[Saved entries]
▶
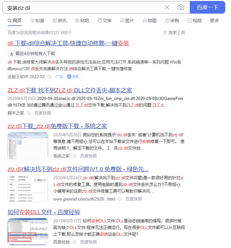
Task: Open 百度快照 for 脚本之家 result
Action: [43, 113]
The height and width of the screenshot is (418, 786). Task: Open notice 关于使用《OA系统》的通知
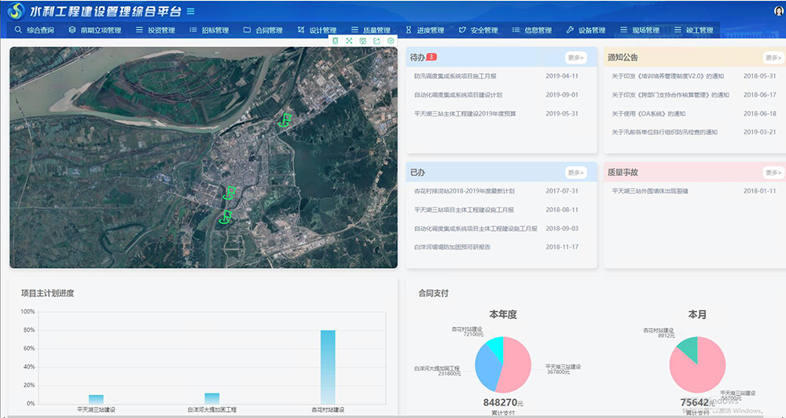click(648, 114)
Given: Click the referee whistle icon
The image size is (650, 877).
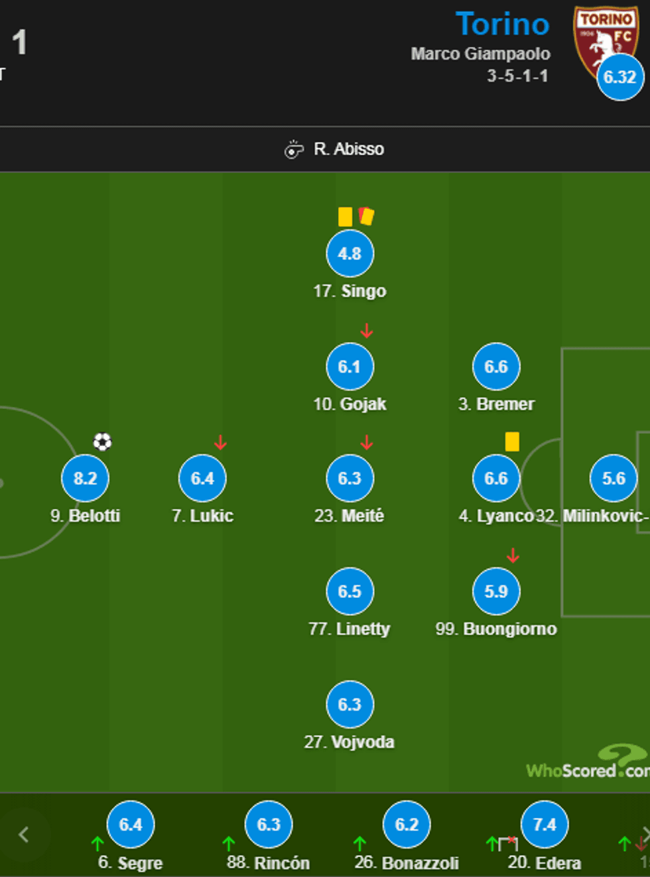Looking at the screenshot, I should click(294, 150).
◀
About this exercise: Copy the lines exactly. Start at the line with "The height and", end at the last line above, include both, and omit all pictures.

Worked solution:
The height and width of the screenshot is (418, 786). Task: Open notice 关于使用《OA系统》的通知
click(648, 114)
Given: Click the referee whistle icon
The image size is (650, 877).
Looking at the screenshot, I should click(294, 150).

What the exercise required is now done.